Es wurden keine Vernehmlassungen eingeholt.
Erwägungen:
1.
Angefochten ist ein kantonal letztinstanzlicher Entscheid (Art. 75 Abs. 1 BGG), welcher einen Endentscheid i.S.v. Art. 90 BGG darstellt und den Erlass einer Urteilsgebühr in einer Zivilsache betrifft. Es handelt sich dabei um einen öffentlich-rechtlichen Entscheid, der in unmittelbarem Zusammenhang mit Zivilrecht steht (Art. 72 Abs. 2 lit. b BGG; Urteil 5D_177/2008 vom 12. Januar 2009 E. 1).
2.
In vermögensrechtlichen Angelegenheiten ist die Beschwerde in Zivilsachen grundsätzlich nur gegeben, wenn der Streitwert mindestens Fr. 30'000.-- beträgt (Art. 74 Abs. 1 lit. b BGG). Erreicht der Streitwert den massgebenden Betrag nicht, ist sie dennoch zulässig, wenn sich eine Rechtsfrage von grundsätzlicher Bedeutung stellt (Art. 74 Abs. 2 lit. a BGG).
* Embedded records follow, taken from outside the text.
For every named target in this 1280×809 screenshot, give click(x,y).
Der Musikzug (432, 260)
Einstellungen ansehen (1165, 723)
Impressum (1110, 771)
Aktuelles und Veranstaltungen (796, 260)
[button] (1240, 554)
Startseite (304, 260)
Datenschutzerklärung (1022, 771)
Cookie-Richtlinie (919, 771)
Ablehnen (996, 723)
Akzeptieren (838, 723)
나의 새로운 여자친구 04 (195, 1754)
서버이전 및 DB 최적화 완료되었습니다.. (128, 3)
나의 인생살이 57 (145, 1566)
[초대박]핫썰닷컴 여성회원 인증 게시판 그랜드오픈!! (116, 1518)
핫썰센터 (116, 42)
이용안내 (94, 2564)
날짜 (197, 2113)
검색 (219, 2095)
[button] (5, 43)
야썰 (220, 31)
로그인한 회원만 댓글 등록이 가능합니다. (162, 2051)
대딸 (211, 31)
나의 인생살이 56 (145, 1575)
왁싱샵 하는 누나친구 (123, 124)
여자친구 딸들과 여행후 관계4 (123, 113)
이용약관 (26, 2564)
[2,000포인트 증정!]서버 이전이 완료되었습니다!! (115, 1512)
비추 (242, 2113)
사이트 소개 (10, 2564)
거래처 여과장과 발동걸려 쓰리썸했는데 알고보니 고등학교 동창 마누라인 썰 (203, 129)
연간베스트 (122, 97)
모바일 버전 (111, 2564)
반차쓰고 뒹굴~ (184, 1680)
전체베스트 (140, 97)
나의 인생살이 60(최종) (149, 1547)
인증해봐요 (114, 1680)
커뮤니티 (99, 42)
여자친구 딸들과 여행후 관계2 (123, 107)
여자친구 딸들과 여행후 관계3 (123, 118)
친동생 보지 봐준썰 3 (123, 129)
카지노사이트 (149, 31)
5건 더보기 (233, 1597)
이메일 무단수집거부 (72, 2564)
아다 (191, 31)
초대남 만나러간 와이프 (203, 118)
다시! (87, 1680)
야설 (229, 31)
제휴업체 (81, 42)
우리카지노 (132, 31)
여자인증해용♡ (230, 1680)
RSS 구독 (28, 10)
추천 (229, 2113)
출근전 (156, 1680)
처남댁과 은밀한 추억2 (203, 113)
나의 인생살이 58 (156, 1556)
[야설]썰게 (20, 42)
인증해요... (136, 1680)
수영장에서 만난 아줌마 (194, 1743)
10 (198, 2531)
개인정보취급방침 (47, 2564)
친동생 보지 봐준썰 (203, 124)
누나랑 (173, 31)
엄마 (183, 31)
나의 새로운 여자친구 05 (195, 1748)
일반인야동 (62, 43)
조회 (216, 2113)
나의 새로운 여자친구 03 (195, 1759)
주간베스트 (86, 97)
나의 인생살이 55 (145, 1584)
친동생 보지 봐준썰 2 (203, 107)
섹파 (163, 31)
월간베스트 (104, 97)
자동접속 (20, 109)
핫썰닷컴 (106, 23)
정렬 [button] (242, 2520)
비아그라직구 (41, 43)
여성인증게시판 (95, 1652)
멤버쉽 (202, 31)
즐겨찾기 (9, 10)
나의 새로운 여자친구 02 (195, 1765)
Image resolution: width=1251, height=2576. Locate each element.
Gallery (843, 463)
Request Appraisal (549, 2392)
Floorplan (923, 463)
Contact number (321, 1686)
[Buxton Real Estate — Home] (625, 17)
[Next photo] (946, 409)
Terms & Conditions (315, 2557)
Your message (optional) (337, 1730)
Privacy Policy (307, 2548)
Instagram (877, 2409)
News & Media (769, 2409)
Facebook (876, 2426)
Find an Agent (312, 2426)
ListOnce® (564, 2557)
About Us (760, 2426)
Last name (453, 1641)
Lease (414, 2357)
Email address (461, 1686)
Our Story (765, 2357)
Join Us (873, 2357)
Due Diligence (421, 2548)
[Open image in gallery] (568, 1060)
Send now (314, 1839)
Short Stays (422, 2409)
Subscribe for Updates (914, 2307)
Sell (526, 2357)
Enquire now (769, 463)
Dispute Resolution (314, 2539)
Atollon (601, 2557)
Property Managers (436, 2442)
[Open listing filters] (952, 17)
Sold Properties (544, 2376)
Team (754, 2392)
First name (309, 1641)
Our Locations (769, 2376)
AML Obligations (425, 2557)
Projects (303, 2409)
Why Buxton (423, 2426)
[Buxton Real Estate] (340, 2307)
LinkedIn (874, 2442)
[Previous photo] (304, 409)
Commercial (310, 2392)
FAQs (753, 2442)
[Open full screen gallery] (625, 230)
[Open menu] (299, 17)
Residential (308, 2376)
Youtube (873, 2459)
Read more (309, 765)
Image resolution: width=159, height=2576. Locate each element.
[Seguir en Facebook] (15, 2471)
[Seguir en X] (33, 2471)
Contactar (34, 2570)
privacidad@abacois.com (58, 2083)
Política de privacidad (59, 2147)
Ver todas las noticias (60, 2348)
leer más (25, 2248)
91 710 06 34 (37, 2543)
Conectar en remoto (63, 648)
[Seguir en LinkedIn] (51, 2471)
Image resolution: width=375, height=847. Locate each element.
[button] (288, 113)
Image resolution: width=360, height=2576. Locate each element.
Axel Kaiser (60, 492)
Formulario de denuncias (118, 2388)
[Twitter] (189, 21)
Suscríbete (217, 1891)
2.1 Vorliegend beträgt der Streitwert Fr. 16'167.10, sodass die Streitwertgrenze nicht erreicht ist. Die Beschwerdeführerin macht sinngemäss geltend, es liege eine Rechtsfrage von grundsätzlicher Bedeutung vor.
2.2 Der Begriff der Rechtsfrage von grundsätzlicher Bedeutung ist restriktiv auszulegen (BGE 135 III 1 E. 1.3 S. 4). Soweit es bei der aufgeworfenen Frage lediglich um die Anwendung von Grundsätzen der Rechtsprechung auf einen konkreten Fall geht, handelt es sich nicht um eine Rechtsfrage von grundsätzlicher Bedeutung (BGE 135 III 1 E. 1.3 S. 4; 134 III 115 E. 1.2 S. 117; 133 III 493 E. 1.1 und 1.2 S. 495 f.). Die Voraussetzung von Art. 74 Abs. 2 lit. a BGG ist hingegen erfüllt, wenn ein allgemeines Interesse besteht, dass eine umstrittene Frage höchstrichterlich geklärt wird, um eine einheitliche Anwendung und Auslegung des Bundesrechts herbeizuführen und damit Rechtssicherheit herzustellen (BGE 135 III 1 E. 1.3 S. 4; 133 III 645 E. 2.4 S. 648 f.). Eine neue Rechtsfrage kann vom Bundesgericht sodann beurteilt werden, wenn dessen Entscheid für die Praxis wegleitend sein kann, namentlich wenn von unteren Instanzen viele gleichartige Fälle zu beurteilen sein werden (BGE 135 III 1 E. 1.3 S. 4 mit Hinweis auf die Botschaft vom 28. Februar 2001 zur Totalrevision der Bundesrechtspflege, BBl 2001 4309). Auch eine vom Bundesgericht bereits entschiedene Rechtsfrage kann unter der Voraussetzung von grundsätzlicher Bedeutung sein, dass sich die erneute Überprüfung aufdrängt. Dies kann zutreffen, wenn die Rechtsprechung nicht einheitlich oder in der massgebenden Lehre auf erhebliche Kritik gestossen ist (BGE 135 III 1 E. 1.3 S. 4; 134 III 354 E. 1.5 S. 357 f.) oder wenn in der Zwischenzeit neue Gesetzesbestimmungen in Kraft getreten sind (BGE 135 III 1 E. 1.3 S. 4; 134 III 115 E. 1.2 S. 117). Ist eine Beschwerde nur unter der Voraussetzung zulässig, dass sich eine Rechtsfrage von grundsätzlicher Bedeutung stellt, ist in der Beschwerdeschrift auszuführen, warum diese Voraussetzung erfüllt ist (Art. 42 Abs. 2 BGG).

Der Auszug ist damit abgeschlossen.